The Bell & Howell company, which was established in 1907, initially manufactured movie cameras. In 1948 they entered the still cameras market with the camera. Bell & Howell continued to produce cameras until the 1970s.
New innovations in film developing and camera design in the first decades of the 20th century made it easier for average Americans to become amateur filmmakers. Page 1 of 2 - B&H Filmo 70 DA Jam - posted in Bell + Howell: Hi all. My new (to me) Filmo 70 DA is in really good condition. Is the serial number on the cover.
I got drunk on the weekend and impulse bought this Filmo Bell & Howell 70 DL. In hindsight I should have kept waiting until I found the right Super 16mm camera to become available. Anyway, I've been calling some places and I'm having a hell of a time finding 16mm Double Perforated Film on 100' spools.
Any info on the film would be greatly appreciated! (where do get it / brand that offers it) Also I can't seem to find much info on these cameras online, however they are selling at similar prices as the Bolex H16. I bought mine for 130 which was reasonable but lots are going for $500 +. Anyone know why these are selling at similar prices to the Bolex H16? Because Filmos are really awesome and keep running and running with just a few drops of the special sewing machine oil every so often to keep them going. They are very low maintenance. If that is your model it appears to be a later one as it has the side finder as well as the tiny thru the lens viewer on the other side.
(Lens needs to be in the viewing position) Pretty awesome you have the single frame crank too! Are you sure yours requires double perf? Does it have spikey cogs at the top and bottom of the 'tunrny-roundy things whose name I have forgotten right now'.Sprockets? Heres some good info on the Filmo's! Last paragraph lists models that should definitely be able to take single perf film. The photo you show looks like a later model to me and I suspect should be able to take single perf but I can't tell without seeing inside or the model number! Freya Hey Freya, that's great thanks for the link and the info! Download Free Id Hack Software more.

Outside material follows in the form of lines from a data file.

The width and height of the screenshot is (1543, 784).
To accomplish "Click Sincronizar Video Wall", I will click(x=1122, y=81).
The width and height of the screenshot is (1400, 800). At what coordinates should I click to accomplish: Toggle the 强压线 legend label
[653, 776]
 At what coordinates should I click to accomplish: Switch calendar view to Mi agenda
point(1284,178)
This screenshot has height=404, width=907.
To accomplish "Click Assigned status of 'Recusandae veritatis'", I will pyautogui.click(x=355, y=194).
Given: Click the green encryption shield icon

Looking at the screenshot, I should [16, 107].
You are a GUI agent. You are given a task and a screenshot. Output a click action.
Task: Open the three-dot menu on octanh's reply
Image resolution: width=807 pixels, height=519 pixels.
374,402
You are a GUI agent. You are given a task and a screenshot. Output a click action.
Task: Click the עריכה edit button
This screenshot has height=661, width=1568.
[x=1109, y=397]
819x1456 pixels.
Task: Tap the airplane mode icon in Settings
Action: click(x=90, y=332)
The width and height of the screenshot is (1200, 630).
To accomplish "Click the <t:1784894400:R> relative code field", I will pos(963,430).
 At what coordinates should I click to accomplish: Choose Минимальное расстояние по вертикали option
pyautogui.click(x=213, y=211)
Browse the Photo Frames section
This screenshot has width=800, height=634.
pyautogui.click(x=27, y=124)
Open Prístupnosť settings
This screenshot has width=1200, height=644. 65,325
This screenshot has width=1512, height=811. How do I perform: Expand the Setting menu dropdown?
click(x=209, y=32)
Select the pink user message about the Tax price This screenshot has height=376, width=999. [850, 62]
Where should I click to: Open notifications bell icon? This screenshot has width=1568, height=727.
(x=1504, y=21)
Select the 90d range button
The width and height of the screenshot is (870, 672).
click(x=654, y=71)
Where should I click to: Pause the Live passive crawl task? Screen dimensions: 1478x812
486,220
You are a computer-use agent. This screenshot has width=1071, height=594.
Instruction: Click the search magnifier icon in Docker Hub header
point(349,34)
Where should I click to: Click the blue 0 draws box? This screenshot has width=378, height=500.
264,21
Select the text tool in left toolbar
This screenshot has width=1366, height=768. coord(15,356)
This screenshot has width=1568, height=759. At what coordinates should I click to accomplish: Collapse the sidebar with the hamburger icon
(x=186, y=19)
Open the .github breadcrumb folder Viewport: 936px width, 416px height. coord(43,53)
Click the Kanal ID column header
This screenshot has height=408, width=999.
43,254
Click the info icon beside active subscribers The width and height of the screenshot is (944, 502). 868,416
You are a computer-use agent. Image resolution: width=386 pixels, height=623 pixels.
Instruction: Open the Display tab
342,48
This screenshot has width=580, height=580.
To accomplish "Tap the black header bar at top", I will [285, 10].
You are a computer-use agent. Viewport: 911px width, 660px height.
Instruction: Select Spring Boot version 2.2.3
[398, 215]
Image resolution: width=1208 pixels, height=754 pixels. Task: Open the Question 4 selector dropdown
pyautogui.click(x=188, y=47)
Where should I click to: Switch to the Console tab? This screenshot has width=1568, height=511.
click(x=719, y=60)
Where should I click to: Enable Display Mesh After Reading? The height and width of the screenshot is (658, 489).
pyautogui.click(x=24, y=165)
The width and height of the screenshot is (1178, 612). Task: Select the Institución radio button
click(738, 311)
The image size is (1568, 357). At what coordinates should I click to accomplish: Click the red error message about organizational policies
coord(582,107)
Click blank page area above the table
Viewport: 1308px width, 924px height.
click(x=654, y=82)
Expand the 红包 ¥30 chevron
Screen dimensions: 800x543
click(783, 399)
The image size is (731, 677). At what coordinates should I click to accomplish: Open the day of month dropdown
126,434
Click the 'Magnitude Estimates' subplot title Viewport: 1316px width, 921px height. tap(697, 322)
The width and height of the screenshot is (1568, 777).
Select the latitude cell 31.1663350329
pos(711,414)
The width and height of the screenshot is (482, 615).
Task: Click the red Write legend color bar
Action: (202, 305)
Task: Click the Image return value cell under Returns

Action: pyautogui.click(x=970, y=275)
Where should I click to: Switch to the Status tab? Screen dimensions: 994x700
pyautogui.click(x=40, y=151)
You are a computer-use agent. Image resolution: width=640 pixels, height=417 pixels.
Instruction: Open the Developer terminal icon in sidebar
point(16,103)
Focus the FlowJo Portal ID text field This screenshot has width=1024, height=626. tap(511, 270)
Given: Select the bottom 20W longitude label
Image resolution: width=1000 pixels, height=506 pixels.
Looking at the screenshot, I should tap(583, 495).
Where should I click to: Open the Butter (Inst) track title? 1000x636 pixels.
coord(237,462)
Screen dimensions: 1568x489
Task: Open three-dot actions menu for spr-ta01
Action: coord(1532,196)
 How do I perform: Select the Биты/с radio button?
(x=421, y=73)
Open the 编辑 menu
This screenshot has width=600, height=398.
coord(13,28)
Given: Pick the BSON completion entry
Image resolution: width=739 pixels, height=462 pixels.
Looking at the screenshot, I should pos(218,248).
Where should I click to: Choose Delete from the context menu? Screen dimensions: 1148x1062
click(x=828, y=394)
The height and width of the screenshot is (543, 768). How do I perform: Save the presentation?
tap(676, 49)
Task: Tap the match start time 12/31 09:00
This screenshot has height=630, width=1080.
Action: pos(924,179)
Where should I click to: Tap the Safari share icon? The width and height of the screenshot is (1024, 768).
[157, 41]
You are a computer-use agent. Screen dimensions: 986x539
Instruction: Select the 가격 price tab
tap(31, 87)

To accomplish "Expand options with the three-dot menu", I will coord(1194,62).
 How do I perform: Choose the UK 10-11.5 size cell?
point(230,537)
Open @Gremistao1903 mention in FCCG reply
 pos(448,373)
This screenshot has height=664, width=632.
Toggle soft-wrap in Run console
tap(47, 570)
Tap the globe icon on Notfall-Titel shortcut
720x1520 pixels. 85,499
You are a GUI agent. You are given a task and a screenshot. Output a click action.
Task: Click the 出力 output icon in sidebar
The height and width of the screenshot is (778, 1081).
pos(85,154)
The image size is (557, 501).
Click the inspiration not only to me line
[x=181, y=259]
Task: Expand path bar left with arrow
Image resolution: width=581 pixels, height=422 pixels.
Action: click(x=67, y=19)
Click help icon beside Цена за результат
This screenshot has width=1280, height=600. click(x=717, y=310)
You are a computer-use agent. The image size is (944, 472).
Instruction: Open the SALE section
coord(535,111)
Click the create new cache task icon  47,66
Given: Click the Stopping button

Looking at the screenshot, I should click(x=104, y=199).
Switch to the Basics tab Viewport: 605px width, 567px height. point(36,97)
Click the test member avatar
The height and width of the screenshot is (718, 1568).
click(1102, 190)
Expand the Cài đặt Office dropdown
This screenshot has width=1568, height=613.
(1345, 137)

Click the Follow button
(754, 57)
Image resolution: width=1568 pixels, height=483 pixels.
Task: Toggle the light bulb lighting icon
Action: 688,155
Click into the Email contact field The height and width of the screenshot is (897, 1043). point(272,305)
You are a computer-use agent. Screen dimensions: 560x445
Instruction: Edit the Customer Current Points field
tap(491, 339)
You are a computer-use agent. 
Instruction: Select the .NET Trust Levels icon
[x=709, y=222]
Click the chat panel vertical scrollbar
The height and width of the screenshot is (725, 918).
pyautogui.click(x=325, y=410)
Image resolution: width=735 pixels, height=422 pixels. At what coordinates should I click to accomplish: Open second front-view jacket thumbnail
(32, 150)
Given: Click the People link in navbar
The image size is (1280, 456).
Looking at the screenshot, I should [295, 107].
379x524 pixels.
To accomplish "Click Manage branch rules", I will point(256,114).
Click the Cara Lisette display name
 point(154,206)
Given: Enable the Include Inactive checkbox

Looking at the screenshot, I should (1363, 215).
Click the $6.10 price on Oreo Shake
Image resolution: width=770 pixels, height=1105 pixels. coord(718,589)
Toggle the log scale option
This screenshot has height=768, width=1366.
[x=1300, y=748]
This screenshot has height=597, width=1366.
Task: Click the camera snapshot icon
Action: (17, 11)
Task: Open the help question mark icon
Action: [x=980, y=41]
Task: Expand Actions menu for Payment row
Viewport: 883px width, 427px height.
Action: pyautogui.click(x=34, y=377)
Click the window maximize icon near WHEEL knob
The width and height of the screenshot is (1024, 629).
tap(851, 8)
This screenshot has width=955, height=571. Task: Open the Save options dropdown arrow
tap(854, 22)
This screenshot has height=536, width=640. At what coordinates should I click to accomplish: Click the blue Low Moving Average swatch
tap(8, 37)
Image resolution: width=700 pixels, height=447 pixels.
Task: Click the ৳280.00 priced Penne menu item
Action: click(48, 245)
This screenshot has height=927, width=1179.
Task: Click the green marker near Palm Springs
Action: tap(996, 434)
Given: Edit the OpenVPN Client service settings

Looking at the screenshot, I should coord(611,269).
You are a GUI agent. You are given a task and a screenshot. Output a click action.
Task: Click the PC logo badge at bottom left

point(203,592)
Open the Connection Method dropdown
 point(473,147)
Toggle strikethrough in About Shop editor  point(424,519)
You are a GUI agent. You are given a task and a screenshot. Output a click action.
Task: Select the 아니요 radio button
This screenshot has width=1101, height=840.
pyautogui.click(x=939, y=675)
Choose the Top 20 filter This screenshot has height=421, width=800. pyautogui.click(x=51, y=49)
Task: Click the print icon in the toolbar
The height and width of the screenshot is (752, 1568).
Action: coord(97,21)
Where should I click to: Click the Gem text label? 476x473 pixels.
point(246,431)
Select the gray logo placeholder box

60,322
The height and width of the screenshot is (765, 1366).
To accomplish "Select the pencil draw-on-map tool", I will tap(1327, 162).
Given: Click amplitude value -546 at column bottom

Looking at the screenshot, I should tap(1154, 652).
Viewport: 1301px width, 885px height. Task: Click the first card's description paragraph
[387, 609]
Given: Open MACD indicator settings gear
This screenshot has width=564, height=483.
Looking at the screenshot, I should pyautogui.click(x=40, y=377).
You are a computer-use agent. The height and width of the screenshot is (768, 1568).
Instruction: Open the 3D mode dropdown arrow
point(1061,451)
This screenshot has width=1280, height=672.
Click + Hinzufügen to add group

I believe you are right and this model does take single perf film. I am receiving the camera later this week in the mail but upon your info it is looking promising. That would make life a lot easier. Here's the info from the ebay seller when I bought it. ' Bell & Howell 16mm Filmo movie camera - very vintage. Purchase to use as-is - or buy as a prop, display, set piece or conversation starter. Includes two lenses in a three turret rotating lens mount, two viewfinder lenses in a turret, plus the winding crank, key and original instruction manual.
One lens turret is filled with a blank, another has a Bell & Howell Taylor-Hobson 1 Inch F1.9 lens, the third has a Bausch & Lomb 25mm F2.7 lens. The viewfinder turret has two lenses and a blank, one viewing lens matches the 1' lens, the other viewing lens in the turret does not match the shooting lens and is for a 3' lens. Runs and appears to work great - but - smells musty when opened or run.
The lenses look good - they appear to be free of haze or separation issues. The viewfinder assembly has a general haze, the focusing mechanism works fine. I bought one of those a long time ago before I was legally able to drink.
Yours looks to be in excellent shape. It's a great camera to learn on. Cara Download Vector Shutterstock Yang Gratis.
Now all you need, if you don't already have one, is a basic light meter. I've moved your post into the forum where you might find other helpful threads. Thanks Tim, yep I have a light meter. I've been shooting film photography for the past 15 years and lots of super 8, but I've only had the chance to shoot 16mm film twice before because of the cost. Really looking forward to working with this medium more.
Thanks for the info and moving the thread to this area. Appreciate the reply. Anyone know why these are selling at similar prices to the Bolex H16? These days it's all about the lenses, you can often find camera bodies alone for peanuts.